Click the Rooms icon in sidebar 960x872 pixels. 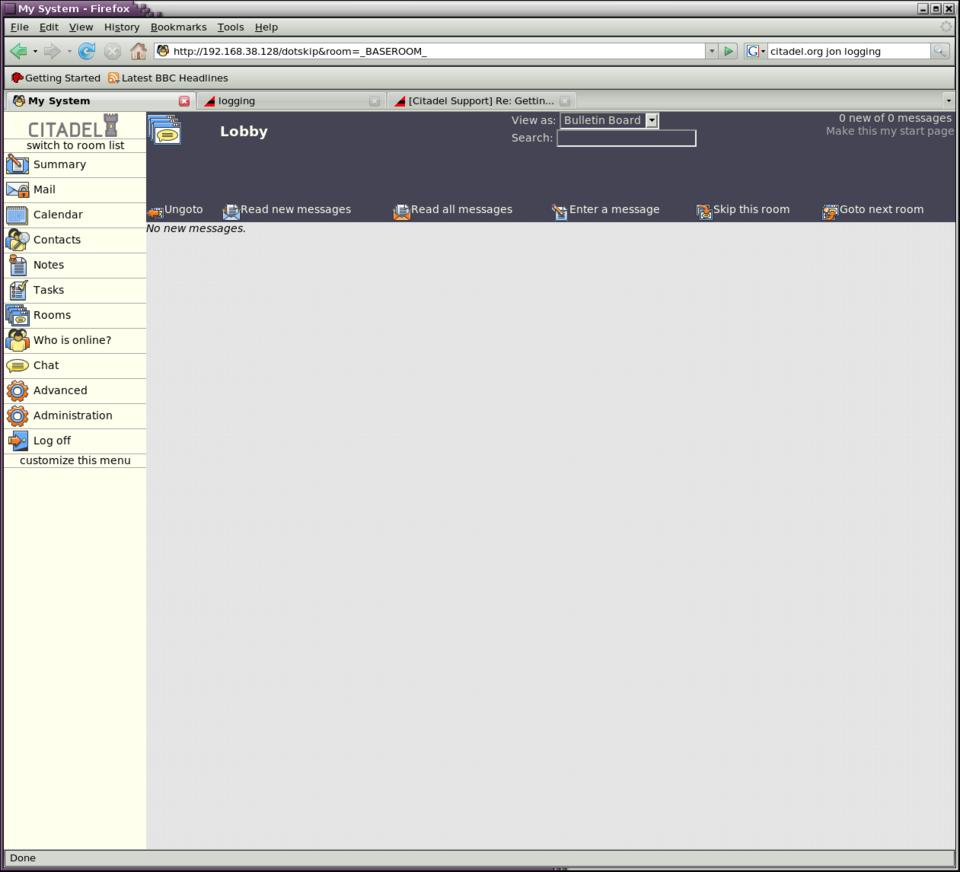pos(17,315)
####################
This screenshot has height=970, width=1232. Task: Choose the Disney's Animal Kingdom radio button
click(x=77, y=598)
####################
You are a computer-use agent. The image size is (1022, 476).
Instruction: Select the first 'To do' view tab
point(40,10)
####################
WHAT THIS TASK INVOLVES
Please copy out, word for word, the lines from the line with "This screenshot has" to the line with "click(x=77, y=598)", and nothing else.

SOLUTION FOR THIS PROBLEM
This screenshot has height=970, width=1232. Task: Choose the Disney's Animal Kingdom radio button
click(x=77, y=598)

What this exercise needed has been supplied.